2. Define all hosts in the hosts table and use the hosts.hostnames field to 
define aliases. In this instance, my internal hostname is the same as above, 
but my external hostname would be login01-eth0.customer.com with an alias 
(defined on the xCAT MN) of hpclogin01.customer.com. Again, I would set the 
system hostname in postscripting the same as above.

As for setting internal hostnames, leaving off the suffix makes administrative 
tasks on larger clusters somewhat easier (eg. nodeset node1-node4000 shell), 
but there's nothing saying you can't have your nodes named the way you want 
them while maintaining the use of node ranges:

nodeadd node[001-100]-e0 groups=...
nodeset node[001-100]-e0 

In some instances, I've even created internal node names that cumbersome and 
made each node a member of it's own group:

nodeadd plcompts1a groups=node001,compute...

The only limitation to that approach that I've seen is you can't use 'rcons 
node001' since 'node001' is a group and rcons will only work on a single node. 
'wcons' works fine with this config.

Hope that helps.

Regards,
Christian Caruthers
Senior Consultant - System x Linux HPC
Mobile: 757-289-9872

-----Original Message-----
From: Allison Andrews [mailto:[email protected]] 
Sent: Friday, March 06, 2015 6:34 PM
To: [email protected]
Subject: [xcat-user] managing names in a multiple network environment.

Hi,

I was wondering if someone could answer one of my xCAT questions.

In xCAT, you give a node a name, and xcat by default associates that name with 
the IP address that the node installs itself via.
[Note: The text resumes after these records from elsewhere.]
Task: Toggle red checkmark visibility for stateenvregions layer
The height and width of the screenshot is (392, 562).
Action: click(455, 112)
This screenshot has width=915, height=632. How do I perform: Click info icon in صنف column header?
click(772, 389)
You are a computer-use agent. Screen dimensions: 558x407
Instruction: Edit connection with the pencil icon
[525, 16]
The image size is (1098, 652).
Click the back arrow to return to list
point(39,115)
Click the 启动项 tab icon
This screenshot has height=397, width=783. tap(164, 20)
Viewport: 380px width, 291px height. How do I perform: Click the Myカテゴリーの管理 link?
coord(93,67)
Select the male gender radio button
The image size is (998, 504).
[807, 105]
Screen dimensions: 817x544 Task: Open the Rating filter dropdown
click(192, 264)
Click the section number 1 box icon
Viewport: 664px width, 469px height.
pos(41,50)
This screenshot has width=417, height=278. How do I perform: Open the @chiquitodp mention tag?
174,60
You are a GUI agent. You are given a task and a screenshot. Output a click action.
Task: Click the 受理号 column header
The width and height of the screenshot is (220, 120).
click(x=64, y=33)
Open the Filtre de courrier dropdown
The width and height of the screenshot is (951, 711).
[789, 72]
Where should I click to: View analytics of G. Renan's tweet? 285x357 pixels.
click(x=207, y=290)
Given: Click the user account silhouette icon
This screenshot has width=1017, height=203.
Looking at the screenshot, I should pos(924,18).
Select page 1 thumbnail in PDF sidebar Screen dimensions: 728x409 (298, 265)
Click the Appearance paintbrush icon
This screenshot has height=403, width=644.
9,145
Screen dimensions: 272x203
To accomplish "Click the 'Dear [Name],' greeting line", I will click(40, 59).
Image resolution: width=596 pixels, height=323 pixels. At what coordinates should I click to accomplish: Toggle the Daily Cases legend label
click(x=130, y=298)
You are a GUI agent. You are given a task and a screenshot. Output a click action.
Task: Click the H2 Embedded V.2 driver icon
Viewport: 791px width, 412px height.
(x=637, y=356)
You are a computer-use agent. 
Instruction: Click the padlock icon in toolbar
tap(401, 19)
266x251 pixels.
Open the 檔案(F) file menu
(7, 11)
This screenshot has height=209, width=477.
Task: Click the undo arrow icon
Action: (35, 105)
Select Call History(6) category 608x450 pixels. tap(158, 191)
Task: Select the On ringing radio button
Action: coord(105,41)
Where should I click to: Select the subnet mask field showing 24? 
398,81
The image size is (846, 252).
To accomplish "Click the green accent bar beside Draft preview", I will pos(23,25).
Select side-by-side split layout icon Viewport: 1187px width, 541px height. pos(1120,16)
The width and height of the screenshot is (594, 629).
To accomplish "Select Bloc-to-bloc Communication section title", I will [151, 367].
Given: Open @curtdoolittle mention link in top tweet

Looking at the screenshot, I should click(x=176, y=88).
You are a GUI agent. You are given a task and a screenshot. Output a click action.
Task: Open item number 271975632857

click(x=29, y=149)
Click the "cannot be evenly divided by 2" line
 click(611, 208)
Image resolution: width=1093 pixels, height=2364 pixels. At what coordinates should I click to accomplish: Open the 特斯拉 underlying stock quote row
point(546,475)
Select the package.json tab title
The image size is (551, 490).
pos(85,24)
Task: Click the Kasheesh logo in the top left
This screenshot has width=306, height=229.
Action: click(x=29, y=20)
In our world, This will be a 
private management interface on an unroutable network(10.0.0.0/24 for example) 
which should be named <nodename>-e0. When generating /etc/hosts etc, xCAT will 
assign the base hostname to that IP address(e.g. <nodename> would be 10.0.0.32, 
rather than the public routeable interface 128.xx.yy.zz) and allow you to name 
other interfaces by either adding a prefix, or suffix to the name on a 
per-interface basis.

this scheme would result in a hosts table like:
10.0.0.32 <nodename>    <nodename>.<domainname> # install interface.
128.xx.yy.zz <nodename>-pub <nodename>-pub.<domainname> # additional routeable 
interface


I'd like the routeable interface to get the unadorned name, and for the 
management net to get an -e0 suffix. This would result in a hosts table like:
10.0.0.32 <nodename>-e0 <nodename>-e0.<domainname> # install interface.
128.xx.yy.zz <nodename> <nodename>.<domainname> # additional routeable interface


I'd expect this would be a problem for anyone wanting to install over a 
non-routable management network(you'd presumably want users coming in over the 
routeable interface to be able to use the unadorned name.)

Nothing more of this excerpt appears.